0.6% of my Income

Something tickled my pattern matching circuits while reading the countless articles analyzing the pricing of the Apple Watch and Apple’s strategy behind it.

Of the 38ish distinct Apple Watch models there are, to me, only five major style variations (ignoring size): the basic aluminum Sport, at $399, less or more depending on sizes and bands. The $699 steel Watch with classic, leather or modern bands. Upgrade to a steel link band for $999 ($1099 in black). Then there is the gold Edition starting at $10,000 and going all the way to $17,000.

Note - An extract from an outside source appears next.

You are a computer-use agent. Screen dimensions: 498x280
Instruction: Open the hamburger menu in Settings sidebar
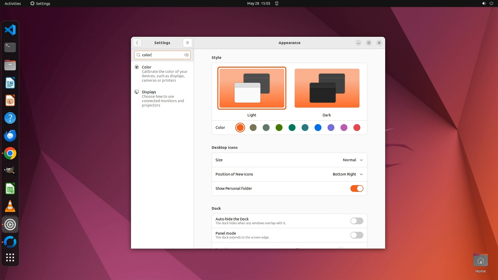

According to the Tax Foundation’s summary of IRS Federal Individual Income Tax data from 2011, US taxpayer individual income brackets break down like so:

Bracket Income
Top 25% >$70,492
Top 10% >$120,136
Top 5% >$167,728
Top 1% >$388,905
Top 0.10% >$1,717,675

(After a few homebrews) I see a resemblance. Quantifying that resemblance I found surprising consistency: multiply each Apple Watch price by 170 and you get something cool:

Price Model x170 Income Bracket
$399 42mm aluminum Sport $67,830 $70,492 Top 25%
$699 42mm steel classic Watch $118,830 $120,136 Top 10%
$999 42mm steel link Watch $169,830 $167,728 Top 5%
$10,000 38mm gold sport Edition $1,700,000 $1,717,675 Top 0.1%
$17,000 38mm gold modern Edition $2,890,000 $2,800,000 Tim Cook’s 2013 Salary

Apple Watch sales estimates have ranged from 8 million to 41 million. There were 34,146,428 Americans who made more than $70,492 in 2013. Are people in this bracket the intended market? If so, at the very least it seems there are at least 35 million fiscally-possible American buyers. World wide, there are many more.

The other thought that occurs to me: people claim purchasing a $10,000 watch is inconceivably irresponsible and ostentatious. Well, if your salary is $70,000 and you purchase an Apple Watch Sport you are being as irresponsible in your purchase, whether it lasts for 2 years or 50, as someone in the American 0.1% who purchases the Edition. Some estimate that 31% of Americans would like to purchase an Apple Watch – that seems irresponsible for at least some of them.

Is the Apple Watch a metaphor for American income inequality? Or maybe an Illuminati price fixing conspiracy? Probably neither. Finding patterns in numbers is fun but generally meaningless. Homework assignment: Match the 2011 income brackets to the Golden Ratio Phi.